What is the number of lines in the entries that include the word "column"? Respond with the number only.

:: Supplied material

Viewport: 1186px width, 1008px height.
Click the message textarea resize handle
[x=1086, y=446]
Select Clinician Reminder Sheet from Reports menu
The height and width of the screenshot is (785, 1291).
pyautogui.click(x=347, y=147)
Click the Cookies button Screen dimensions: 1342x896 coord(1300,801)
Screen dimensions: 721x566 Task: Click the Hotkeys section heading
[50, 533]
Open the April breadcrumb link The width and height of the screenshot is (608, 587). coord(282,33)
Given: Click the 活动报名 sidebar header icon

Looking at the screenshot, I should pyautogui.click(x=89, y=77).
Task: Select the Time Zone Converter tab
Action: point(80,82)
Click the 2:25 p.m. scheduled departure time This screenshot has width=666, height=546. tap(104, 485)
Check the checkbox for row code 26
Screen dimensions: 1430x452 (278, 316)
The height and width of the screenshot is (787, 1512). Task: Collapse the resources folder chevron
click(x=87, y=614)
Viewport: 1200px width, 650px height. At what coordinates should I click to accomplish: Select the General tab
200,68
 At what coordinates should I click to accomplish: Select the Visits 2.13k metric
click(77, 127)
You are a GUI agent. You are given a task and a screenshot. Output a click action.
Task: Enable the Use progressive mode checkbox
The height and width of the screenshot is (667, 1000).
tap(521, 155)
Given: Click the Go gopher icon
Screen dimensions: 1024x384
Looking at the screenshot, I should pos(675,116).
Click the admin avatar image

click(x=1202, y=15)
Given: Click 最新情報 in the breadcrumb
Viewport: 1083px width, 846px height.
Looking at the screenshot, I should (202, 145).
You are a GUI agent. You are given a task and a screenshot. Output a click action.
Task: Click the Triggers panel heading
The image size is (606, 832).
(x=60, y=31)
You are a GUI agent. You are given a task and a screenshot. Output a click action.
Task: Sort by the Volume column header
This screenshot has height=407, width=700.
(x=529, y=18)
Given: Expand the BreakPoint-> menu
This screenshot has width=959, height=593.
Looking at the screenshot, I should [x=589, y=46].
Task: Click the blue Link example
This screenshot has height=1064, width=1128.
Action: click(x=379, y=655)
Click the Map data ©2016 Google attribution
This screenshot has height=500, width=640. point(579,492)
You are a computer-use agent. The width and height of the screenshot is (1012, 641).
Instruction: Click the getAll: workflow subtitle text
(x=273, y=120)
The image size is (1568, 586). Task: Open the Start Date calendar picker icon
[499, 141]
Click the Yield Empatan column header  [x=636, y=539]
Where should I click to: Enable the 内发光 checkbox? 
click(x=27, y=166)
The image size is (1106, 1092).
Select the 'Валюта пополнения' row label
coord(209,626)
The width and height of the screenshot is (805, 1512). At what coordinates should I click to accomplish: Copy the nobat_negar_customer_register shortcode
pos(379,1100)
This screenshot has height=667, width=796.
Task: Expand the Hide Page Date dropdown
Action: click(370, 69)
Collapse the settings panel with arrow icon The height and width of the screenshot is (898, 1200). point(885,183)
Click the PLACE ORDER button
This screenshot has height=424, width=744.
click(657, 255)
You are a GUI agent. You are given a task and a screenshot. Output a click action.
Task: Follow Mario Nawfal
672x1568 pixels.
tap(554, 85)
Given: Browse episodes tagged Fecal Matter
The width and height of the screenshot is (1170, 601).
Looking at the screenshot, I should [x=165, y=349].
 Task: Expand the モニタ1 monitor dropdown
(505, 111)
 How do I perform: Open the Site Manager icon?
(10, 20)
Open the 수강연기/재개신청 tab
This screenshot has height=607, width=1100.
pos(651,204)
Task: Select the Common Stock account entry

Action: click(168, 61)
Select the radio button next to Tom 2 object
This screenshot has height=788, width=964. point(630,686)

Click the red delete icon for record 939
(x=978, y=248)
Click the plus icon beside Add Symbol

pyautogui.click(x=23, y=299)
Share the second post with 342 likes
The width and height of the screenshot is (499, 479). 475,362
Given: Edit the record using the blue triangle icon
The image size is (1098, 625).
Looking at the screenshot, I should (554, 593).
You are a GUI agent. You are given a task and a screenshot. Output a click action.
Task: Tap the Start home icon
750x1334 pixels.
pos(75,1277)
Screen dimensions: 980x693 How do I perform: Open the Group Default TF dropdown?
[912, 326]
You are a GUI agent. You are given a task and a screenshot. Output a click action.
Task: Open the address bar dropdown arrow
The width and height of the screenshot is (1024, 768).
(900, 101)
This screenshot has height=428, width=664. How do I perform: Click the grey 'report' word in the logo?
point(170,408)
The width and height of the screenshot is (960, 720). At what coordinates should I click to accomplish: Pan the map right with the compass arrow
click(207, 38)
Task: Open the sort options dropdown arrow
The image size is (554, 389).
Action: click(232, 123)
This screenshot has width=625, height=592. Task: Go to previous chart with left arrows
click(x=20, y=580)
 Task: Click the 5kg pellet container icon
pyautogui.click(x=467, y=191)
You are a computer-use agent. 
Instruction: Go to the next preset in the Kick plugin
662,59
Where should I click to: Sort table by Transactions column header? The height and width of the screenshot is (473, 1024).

::::

• **Task response**
3